La diagnosi precoce permette di intervenire in tempi rapidi e la tempestività è fondamentale per avere una soluzione positiva.

I controlli periodici individuali devono iniziare già a 30-35 anni con un’ecografia annuale e, dai 40 anni, anche con una Mammografia, l’unico esame in grado di identificare, ad esempio, anche le microcalcificazioni (depositi di calcio), spesso indice di un iniziale lesione tumorale, che altrimenti sarebbero invisibili a occhio nudo.
 
Quali sono i vantaggi della Mammografia con tecnica digitale diretta?
 
Questa tecnologia consente di ottenere un elevato standard qualitativo delle immagini che vengono acquisite in tempo reale.
 
Molteplici sono i vantaggi anche per la paziente che si sottopone all'esame:
  • minore compressione della mammella, che avviene automaticamente grazie ad un sofisticato sistema di sensori migliorando il comfort della paziente, in particolare, per coloro che hanno una protesi mammaria, rendono l’esame meno fastidioso;
  • rapidità dell’esame con tempi di esposizione ridotti;
  • la possibile elaborazione del contrasto delle immagini dà un’accuratezza diagnostica che permette di approfondire strutture mammarie con differenza di contrasto troppo bassa nei confronti del tessuto circostante, uno dei fattori ostacolanti la diagnosi dei tumori;
  • precisione diagnostica nei casi di tumori localizzati in aree periferiche e dense;
  • archiviazione informatica dei dati, con vantaggi nella gestione, nella didattica e nella ricerca;
  • possibilità di trasmissione a distanza, teleconsulto.

Come si effettua l’esame
 
La Mammografia con tecnica digitale diretta viene eseguita con il mammografo digitale. Si posiziona la mammella su un apposito sostegno, in un secondo tempo, il seno viene leggermente compresso tra due piastre plastificate.

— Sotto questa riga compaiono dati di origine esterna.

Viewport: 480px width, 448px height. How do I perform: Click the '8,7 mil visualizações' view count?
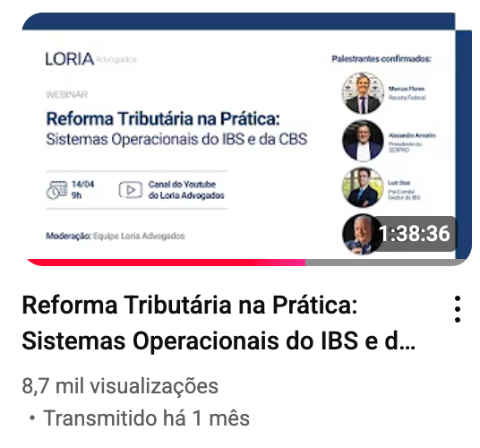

La compressione della mammella è fondamentale poiché tende a separare il tessuto ghiandolare normale dall’eventuale lesione tumorale.

La radiografia viene eseguita in pochi secondi, sia dall’alto sia lateralmente, grazie all’emissione di raggi ultrasuoni per niente dannosi alla salute, l’esame può risultare leggermente fastidioso ma non doloroso.